Parce qu'il a présenté le milieu des turntablists, ces scratcheurs virtuoses, ces as de la platine qui, au tournant des décennies 90 et 2000, ont été à deux doigts de sortir de la confidentialité, Scratch, de Doug Pray, a été un film important. Ce documentaire, toutefois, laissait peu de place aux femmes. Pas par choix, ni par intention, mais simplement parce que cette scène en comptait peu. Car si certains ont pu se lamenter du statut minoritaire des rappeuses dans le hip-hop, alors que dire de ses DJettes ? Le turntablism, certes, s'est souvent distingué par son caractère multiracial, mais il n'a pas toujours montré la même diversité sur le plan des genres.

SHORTEE - The Dreamer

Il y avait pourtant une présence féminine dans Scratch. Une seule. Shannon Ames, plus connue sous le nom de DJ Shortee, y était l'exception qui confirmait la règle. La jeune femme originaire de Washington DC, dont le premier amour aurait été la batterie, est tombée dans la marmite autour de 1995, quand elle a commencé à côtoyer et à collaborer avec un acteur historique du mouvement, l'un des premiers à sortir un véritable album de turntablist (Man or Myth, en 1998) : DJ Faust. Ces deux-là s'entendront tellement bien qu'ils rejoindront ensemble le collectif Third World Citizen (plus tard The Citizens), qu'ils formeront un duo appelé sobrement Faust & Shortee et qu'ils se marieront. Shannon, cependant, n'était pas que la compagne de l'autre : elle était célébrée pour ses compétences techniques propres, lesquelles la conduiront à enseigner à la Scratch DJ Academy fondée par Jam Master Jay. Elle sortirait aussi un disque, The Dreamer, premier album (et toujours le seul, paraît-il), conçu par un turntablist féminin.
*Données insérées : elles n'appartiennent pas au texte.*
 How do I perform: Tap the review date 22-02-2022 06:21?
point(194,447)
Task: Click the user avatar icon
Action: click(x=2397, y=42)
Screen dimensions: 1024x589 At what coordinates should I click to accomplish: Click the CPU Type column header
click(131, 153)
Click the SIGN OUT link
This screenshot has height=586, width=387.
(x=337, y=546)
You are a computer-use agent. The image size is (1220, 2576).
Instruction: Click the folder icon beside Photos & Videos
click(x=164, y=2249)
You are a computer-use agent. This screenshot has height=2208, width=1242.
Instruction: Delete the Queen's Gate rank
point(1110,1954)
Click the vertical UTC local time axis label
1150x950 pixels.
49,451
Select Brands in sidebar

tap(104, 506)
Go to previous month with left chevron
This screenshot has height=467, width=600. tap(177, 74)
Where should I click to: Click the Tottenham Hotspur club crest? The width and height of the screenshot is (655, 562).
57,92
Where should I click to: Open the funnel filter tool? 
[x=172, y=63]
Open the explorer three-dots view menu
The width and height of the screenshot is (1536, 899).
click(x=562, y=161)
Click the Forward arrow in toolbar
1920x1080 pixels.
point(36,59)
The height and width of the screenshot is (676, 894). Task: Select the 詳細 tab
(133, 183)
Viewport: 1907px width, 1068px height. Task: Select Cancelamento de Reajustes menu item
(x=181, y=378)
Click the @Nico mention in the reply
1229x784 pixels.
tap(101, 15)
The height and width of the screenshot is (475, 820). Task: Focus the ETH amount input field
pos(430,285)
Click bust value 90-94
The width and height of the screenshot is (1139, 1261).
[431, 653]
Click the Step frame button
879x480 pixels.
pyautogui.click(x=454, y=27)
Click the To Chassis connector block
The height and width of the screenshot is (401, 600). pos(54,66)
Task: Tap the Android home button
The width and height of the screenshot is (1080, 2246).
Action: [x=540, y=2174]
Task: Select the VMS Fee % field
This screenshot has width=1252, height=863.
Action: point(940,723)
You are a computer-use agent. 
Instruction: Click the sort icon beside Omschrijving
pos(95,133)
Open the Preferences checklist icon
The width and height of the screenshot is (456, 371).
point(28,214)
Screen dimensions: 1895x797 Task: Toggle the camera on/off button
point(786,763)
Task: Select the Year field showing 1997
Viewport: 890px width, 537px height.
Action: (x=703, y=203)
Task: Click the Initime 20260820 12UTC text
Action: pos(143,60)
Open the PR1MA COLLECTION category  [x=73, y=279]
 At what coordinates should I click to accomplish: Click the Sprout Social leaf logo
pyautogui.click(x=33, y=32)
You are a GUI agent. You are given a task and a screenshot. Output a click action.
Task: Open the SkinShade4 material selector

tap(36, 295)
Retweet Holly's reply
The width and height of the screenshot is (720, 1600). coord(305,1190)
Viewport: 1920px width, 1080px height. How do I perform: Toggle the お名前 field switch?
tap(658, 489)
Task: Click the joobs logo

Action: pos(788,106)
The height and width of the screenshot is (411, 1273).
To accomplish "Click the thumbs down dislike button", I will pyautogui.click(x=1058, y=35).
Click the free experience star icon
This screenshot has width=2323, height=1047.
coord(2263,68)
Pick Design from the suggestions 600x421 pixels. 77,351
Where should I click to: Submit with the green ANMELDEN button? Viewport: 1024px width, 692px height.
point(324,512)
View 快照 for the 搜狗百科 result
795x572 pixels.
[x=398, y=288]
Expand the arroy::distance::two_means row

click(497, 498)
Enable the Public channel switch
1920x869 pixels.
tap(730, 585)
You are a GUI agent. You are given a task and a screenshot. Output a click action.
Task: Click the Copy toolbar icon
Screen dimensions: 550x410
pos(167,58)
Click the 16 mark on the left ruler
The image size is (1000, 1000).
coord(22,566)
Cet album concept un brin ésotérique, dont l'objet était de transcrire en musique la créativité expérimentée pendant ses rêves (extraits de La Belle au Bois Dormant à l'appui), n'avait plus grand-chose à voir avec le monde du rap. Les scratches, en fait, n'étaient pas envahissants. Ils étaient même plutôt discrets. DJ Shortee démontrait sa science des enchainements, elle s'amusait à des collages dont les titres "Magic Spindle" et "The Dreamer" étaient des cas d'école. Toutefois, elle ne versait pas dans l'étalage complaisant de virtuosité qui, souvent, était le péché mignon de ses collègues mâles. Et sa diversité était peut-être encore plus radicale.

Les graphs de la pochette étaient des trompe-l'œil, tout comme l'introductif "Shortee's Return", avec ses MCs old school et ses scratches endiablés, et le conclusif "Girl Meets Boy", avec ses airs de jazz rap new-yorkais millésimé. Car pour l'essentiel, on quittait l'univers du hip-hop. Shortee s'aventurait plus loin, du côté du dub ("Caverns of Dub"), de la musique indienne (le début de "Dreamscapes"), des sifflets brésiliens ("Homesick"), des sons jazzy et funky ("Collective Unconscious") et d'une B.O. imaginaire ("R.E.M. State"). Ce dernier titre comptait aussi une escapade dans la drum & bass, présageant des prochaines étapes suivies par notre DJ féminin, quand, dans les années 2000, elle s'essaiera au dubstep et à la house music.

Par cet éclectisme, par cette évolution, Shortee suivait la même pente que d'autres. Car le turntablism, à l'origine une discipline hip-hop, est devenu avec le temps son propre monde. Par ses codes, par ses motivations, il s'est nettement distingué du show-business rap. Parce qu'il partageait avec elles sa culture DJ, son esprit de laborantin, son goût pour l'exploration de la matière musicale, il s'acoquina souvent, très loin de lui, avec les musiques électroniques. Et avec The Dreamer, la première dame du turntablism consacrait déjà cette émancipation.